Rapezzi et al. have detailed the clinical spectrum of a large series of ATTR patients seen at a number of referral centres throughout Italy, with an emphasis on cardiac involvement.4 This effort not only serves to increase the awareness of ATTR in general, but specifically brings into focus the importance of cardiac amyloid in this disease. While a minority were found to have an exclusively cardiac phenotype, by their definition, these 17% who had symptomatic disease only in the heart send a strong message to heighten awareness within the cardiovascular community.

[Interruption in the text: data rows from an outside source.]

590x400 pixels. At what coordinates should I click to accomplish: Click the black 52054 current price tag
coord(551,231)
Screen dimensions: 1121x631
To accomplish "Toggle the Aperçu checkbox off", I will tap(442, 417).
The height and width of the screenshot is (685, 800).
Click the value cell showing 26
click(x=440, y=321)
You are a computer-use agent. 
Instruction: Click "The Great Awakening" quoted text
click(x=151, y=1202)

The critical impact of cardiac involvement in systemic amyloidosis is clearly evident in the staging of light chain-associated amyloidosis (AL).5,6 While survival in AL patients with cardiac involvement is clearly shorter than in ATTR, the ability to determine prognosis solely on the extent of cardiac disease underscores the vital importance deposition in the myocardium plays in the natural history of systemic amyloidosis. Data from our institution demonstrate that survival in ATTR is linked to cardiac involvement and varies according to the specific mutation present.7 Thus it is critical not only to recognize cardiac amyloid early in the course of the disease, but also accurately to identify the type of amyloid responsible for the deposits.

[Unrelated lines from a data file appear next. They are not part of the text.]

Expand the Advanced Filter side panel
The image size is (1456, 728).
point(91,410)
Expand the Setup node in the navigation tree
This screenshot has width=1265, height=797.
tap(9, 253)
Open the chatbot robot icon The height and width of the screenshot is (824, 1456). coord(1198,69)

Rapezzi et al. document a clinical profile that distinguishes patients with exclusive ATTR cardiac disease from those with hypertrophic cardiomyopathy (HCM), a condition which is commonly confused with amyloid. By highlighting the features that make up this profile: male gender, age >65 years, heart failure symptoms, symmetric left ventricular (LV) ‘hypertrophy’, and moderately depressed LV function, they have clearly identified a population in which ATTR should be strongly suspected. We propose a diagnostic algorithm that incorporates this information to classify patients into risk groups based on standard initial testing (Figure 1). Patients that meet the high-risk profile criteria should probably undergo additional testing, ideally an endomyocardial biopsy at a centre experienced in making the diagnosis of amyloidosis, to exclude cardiac amyloid. An endomyocardial biopsy is recommended, as the subcutaneous fat aspirate is positive in only about half of ATTR patients with cardiac involvement (unpublished data). Confirmation of the subtype of amyloid requires availability of specialized testing, such as mass spectroscopy to identify the amyloid precursor accurately.8 DNA testing is required in cases in which TTR is identified to distinguish between ATTR, in which a mutation in the TTR gene is invariably detected, and senile systemic amyloidosis (SSA), in which no mutation is found. It is worth noting that Rapezzi et al. report a similar clinical profile in ATTR with cardiac involvement and SSA.5
An increased awareness of cardiac amyloidosis in general, and ATTR specifically, is a valuable and timely goal. Improved therapies for AL have resulted in better outcomes.6 Liver transplantation, the only currently available therapy for ATTR, has been called into question as a viable option for patients with cardiac involvement.9,10 Novel therapies are currently being developed for ATTR, including small molecule inhibitors such as diflunisal and tafamidis, as well as gene silencing approaches designed to diminish or abolish TTR synthesis. Once the diagnosis of ATTR is confirmed, referral to or consultation with a medical centre with expertise in transplantation and emerging treatments for ATTR is probably indicated.
Conflict of interest: none declared.